You know that saying, "so and so has forgotten more than you'll ever know about such and such" That never made sense to me........until maybe now. I used to be a network admin (MCSE in NT 4.0), but I've forgotten so much, and I need a gut check on something. I'm basically a stay at home dad these days other than a small business that doesn't take too much time. My three year old however..........takes up a lot of time, so I'd rather get some advice up front than try to spend a lot of time figuring it out myself. We just moved, and my cable modem/router is on the main floor, and my office and network printer is downstairs in the basement. Bedrooms are upstairs, and we use our laptops/iPads/iPhones all through the house. We have some wireless N clients, the house is a rental, and although newer, there is no ethernet run through the house. Before moving, I bought a dual band Linksys E4200, and I have several old Linksys WRT54G's. The modem/router provided by the cable company also provides wireless, but not wireless N (which i'd like to take advantage of where possible) My plan is this: allow the cable router to continue providing wireless, but not DHCP flash DD-WRT (or something similar) onto one of my old WRT54G's, and turn it into a wireless bridge to connect my downstairs printer to the network (it's only connections are ethernet and parrallel cable). Both the WRT54G and the printer will be assigned static IP's. run an ethernet cable from the cable router to the E4200 and assign it a static IP as well. Allow it to provide wireless and DHCP. All of our other wireless clients will connect to the E4200, and I'll set the DHCP range such that it doesn't hand out any of the statics I assign. it's my understanding that using the WRT54G as a bridge effectively cuts my wireless bandwidth in half, but that won't bother me because it will only be the bandwidth provided by the cable router. The real-world wireless network for my clients will be provided by the E4200, and that bandwidth should remain the same. I know this is probably basic stuff for some of you, but am I missing anything.

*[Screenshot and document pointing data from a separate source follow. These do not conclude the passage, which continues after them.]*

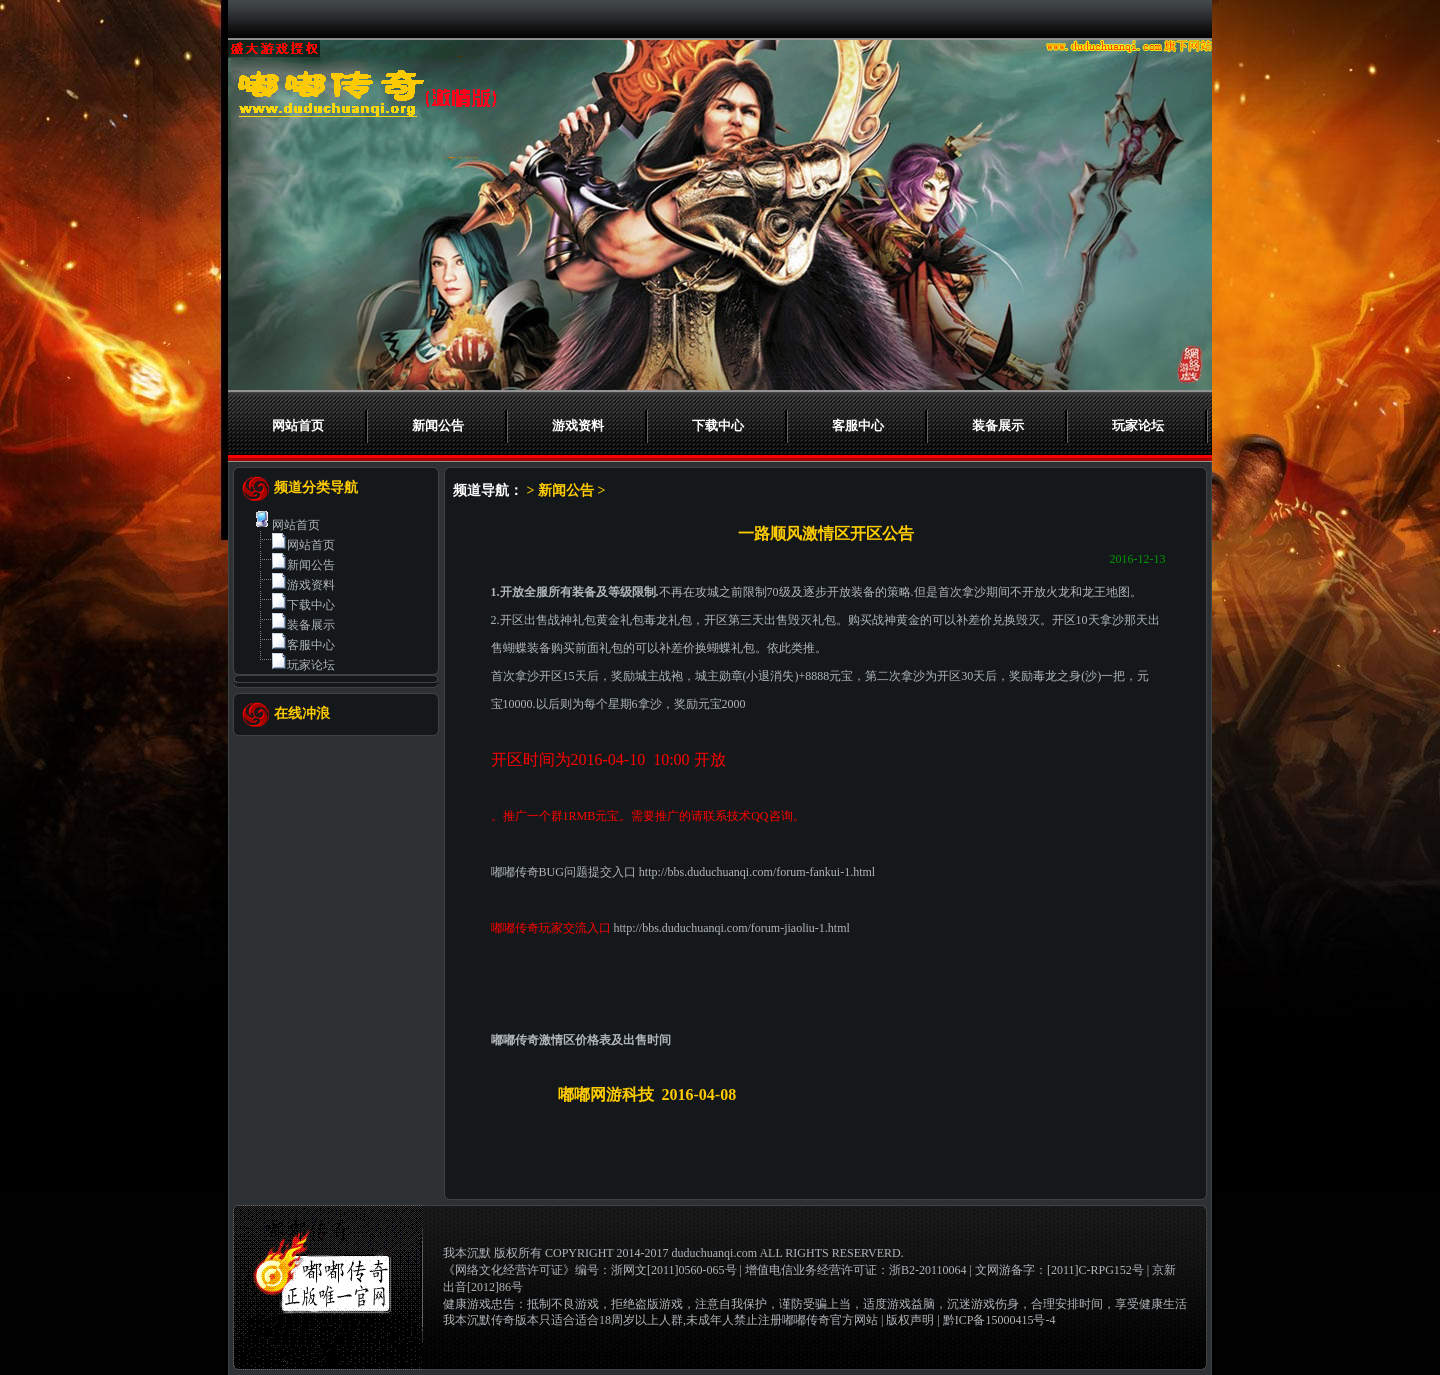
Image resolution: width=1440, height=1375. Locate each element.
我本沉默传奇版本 (491, 1320)
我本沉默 (467, 1253)
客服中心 (858, 425)
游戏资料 (578, 425)
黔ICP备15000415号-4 (999, 1320)
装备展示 (998, 425)
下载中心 (718, 425)
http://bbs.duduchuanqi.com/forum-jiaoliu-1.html (732, 928)
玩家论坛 (1138, 425)
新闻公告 (438, 425)
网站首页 (298, 425)
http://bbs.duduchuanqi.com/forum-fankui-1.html (757, 872)
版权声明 (910, 1320)
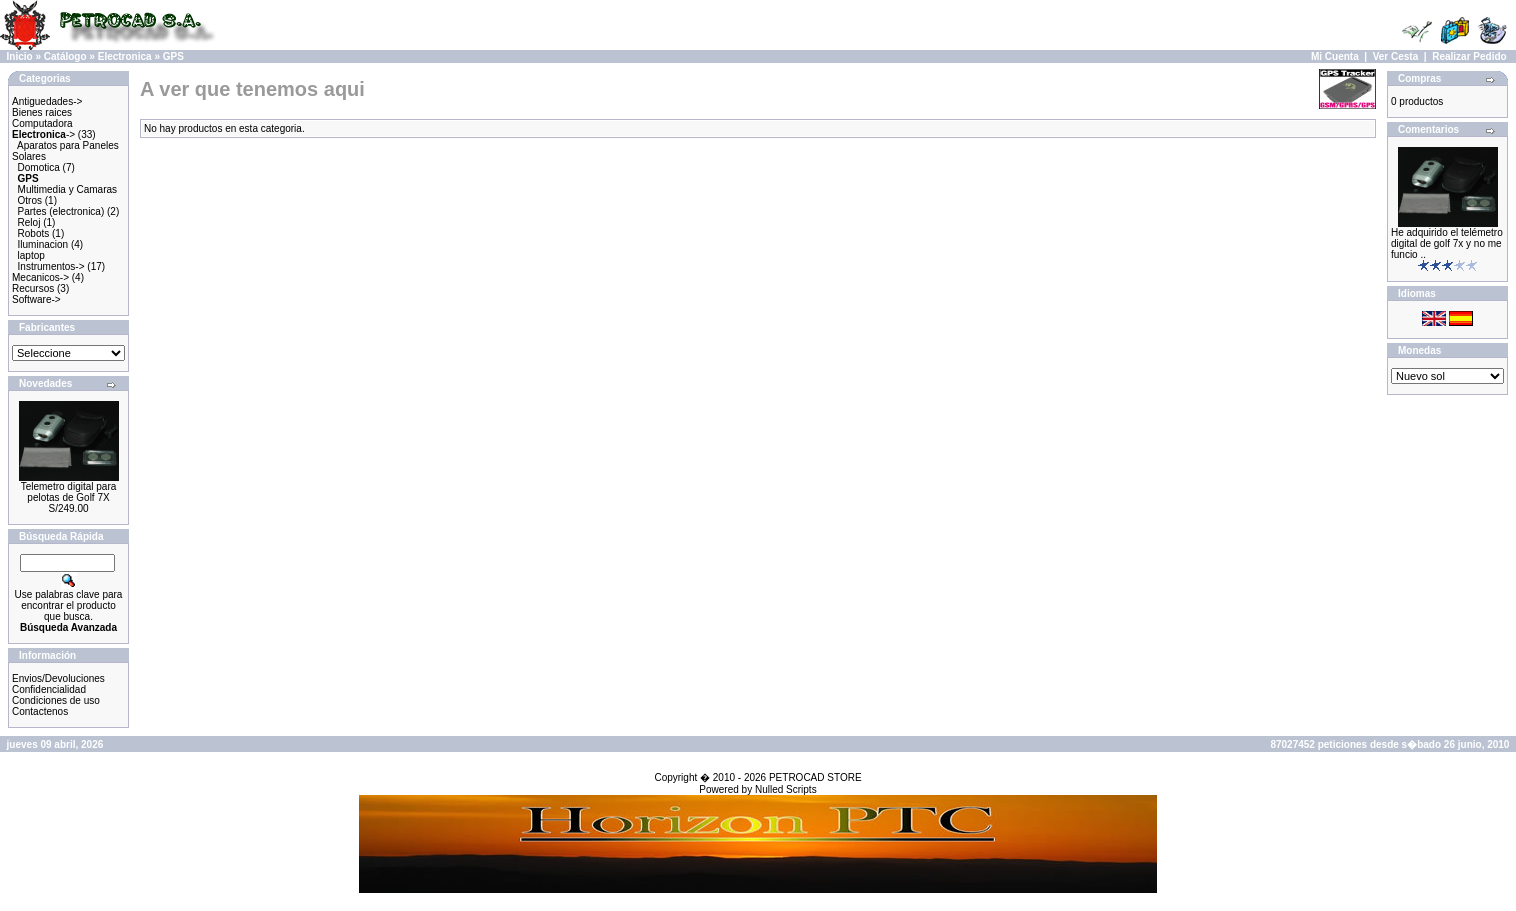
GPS (173, 56)
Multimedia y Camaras (67, 189)
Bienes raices (42, 112)
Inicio (20, 56)
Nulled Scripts (786, 789)
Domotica (39, 167)
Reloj (29, 222)
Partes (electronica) (61, 211)
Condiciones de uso (56, 700)
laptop (31, 255)
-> (43, 134)
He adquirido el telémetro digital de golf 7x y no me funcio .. (1447, 243)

The potential gotcha that I see (I just ran into it) is that some routers do not allow themselves to be bridged.
I've checked the model numbers on the WRT54g's (I actually have three of them)........at least two of them should work according to DD-WRT. My confidence levels are pretty low these days (not cut out for such a high level job........major props to stay at home mommies), so thanks for the reinforcement.